Son tiempos difíciles los que nos acaecen. Ya comenzó, y ya se está acabando, el último año en un colegio que, lamentablemente, ha echado raíces dentro nuestro. Las horas libres tirados al sol en el patio, el aula de plástica impregnada de olor a acrílico y plasticota, los chicos tocando la guitarra en el bufete, la biblioteca que es más ruidosa que los pasillos, la fotocopiadora que siempre tuvo la culpa de que no tuviéramos los módulos en tiempo y forma, los vidrios rotos, los picaportes más que brillantes por su ausencia, el barro en las tormentas, la canchita de football, la de básquet y la de volley, protagonistas de tantos torneos, copas y competencias, y siempre en ellas el eco del “hay equipo”, los murales, las muestras de arte en la entrada, los carteles de campaña invadiendo las paredes en temprano abril, los perros de la calle anidando debajo de los árboles y robándose las sobras de comida, los talleres que siempre nos complicaron la vida, Coca con todas sus manías, y otras mil cosas que no se olvidarán fácilmente. Y el viaje de egresados, y la fiesta, y los viajes, y los ingresos a la universidad; y es arte o física, es letras o química, es economía o biología. Los profesores que fueron tus confidentes y a veces más copados que tus compañeros, los payasos de las aulas (sí, Sebastian, hablo de vos), tus mejores amigos y sus horarios, que nunca coincidían con los tuyos, lo9s diez millones de personas que conocías de la bandita o del taller de midi o de ingles o porque son hermanos de los amigos de tus hermanos, y para las 10:35 ya saludaste a los 720 alumnos del colegio. Las tareas de matemática y de física, los trabajos prácticos de historia o de informática, las juntadas hasta las 10 en casa para terminar un proyecto, las trasnochadas los días de semana para llegar a entregar el final de plástica, las monografías de lengua y los libros de Literatura leídos de resúmenes a medias de páginas web clandestinas porque no llegas ni a palo. Las marchas, las reuniones de delegados hasta uno vaya a saber qué hora, el libro de actas perdido y el cuartito del C.E.N.I. juntadero de afiches y de entusiastas parejitas en busca de algo de tranquilidad. Las jornadas de limpieza, los alumnos entrando a toda hora al aula para avisar de un evento, para juntar zapatillas o para avisar de la reunión de la tarde. Los locros, los actos del 24 de marzo y los días de la primavera en el campito, escusa para que tus padres y los de tus compañeros se conocieran al fin.

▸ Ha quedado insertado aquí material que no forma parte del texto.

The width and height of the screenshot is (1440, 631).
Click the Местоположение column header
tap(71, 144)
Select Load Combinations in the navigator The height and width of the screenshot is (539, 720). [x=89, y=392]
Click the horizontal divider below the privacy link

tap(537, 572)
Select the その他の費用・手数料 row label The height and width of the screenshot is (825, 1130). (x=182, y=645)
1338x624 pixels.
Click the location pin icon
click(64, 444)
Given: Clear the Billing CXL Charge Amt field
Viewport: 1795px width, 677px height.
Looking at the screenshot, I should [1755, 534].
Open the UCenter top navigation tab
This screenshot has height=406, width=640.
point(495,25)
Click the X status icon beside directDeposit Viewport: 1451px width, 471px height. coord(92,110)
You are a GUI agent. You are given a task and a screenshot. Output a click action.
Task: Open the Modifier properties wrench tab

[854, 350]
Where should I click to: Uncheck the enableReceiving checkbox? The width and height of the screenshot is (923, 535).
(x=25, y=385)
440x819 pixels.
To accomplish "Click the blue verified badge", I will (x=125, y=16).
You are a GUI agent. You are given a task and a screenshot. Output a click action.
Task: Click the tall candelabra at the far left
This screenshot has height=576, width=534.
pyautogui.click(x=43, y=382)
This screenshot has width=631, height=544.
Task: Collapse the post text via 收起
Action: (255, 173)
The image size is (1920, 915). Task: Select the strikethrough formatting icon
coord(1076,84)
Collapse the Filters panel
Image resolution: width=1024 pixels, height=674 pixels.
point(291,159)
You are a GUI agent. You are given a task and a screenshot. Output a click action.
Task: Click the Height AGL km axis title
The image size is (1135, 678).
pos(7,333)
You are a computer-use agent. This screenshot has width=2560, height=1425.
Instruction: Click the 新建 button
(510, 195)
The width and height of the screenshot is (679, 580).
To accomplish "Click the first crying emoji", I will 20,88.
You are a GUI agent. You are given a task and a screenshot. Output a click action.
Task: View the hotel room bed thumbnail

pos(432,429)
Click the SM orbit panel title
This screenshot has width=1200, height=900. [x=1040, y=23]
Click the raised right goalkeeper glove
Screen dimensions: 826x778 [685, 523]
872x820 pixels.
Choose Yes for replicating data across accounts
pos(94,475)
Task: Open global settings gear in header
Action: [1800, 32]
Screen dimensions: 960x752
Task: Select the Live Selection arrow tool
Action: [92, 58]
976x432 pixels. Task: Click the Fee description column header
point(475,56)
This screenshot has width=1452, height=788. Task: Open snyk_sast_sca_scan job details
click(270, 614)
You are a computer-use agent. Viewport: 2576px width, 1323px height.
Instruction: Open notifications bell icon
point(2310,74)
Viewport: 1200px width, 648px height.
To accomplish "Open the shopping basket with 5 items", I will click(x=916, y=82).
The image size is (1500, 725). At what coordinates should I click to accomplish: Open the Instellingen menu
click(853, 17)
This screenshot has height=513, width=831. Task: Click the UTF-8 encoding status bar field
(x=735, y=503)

Y a fin de cuentas todo eso es nuestro colegio, y mucho más; para los illiences el Illia es su segunda casa, sino la primera para muchos. Un lugar al que huir, un lugar en el que refugiarse, un lugar donde siempre van a ser bienvenidos, un lugar donde siempre van a tener algo que hacer. El Illia es una filosofía de vida, es un sentimiento de comunidad, es un culto, un dogma incuestionable, una manera de ser.
A nuestro colegio, gracias, y esperemos poder hacerte justicia, esperemos poder cumplir todas nuestras metas (que no son pocas y recién ahora caemos en que el tiempo no alcanza) mientras aún te tengamos, esperemos poder valorarte y cuidarte y mejorarte todo lo que podamos antes de volar y dejarte en manos de la siguiente generación. Y esperemos lo que ningún estudiante quiere, esperemos poder regresar, y volver a ser bienvenidos en tus terrenos.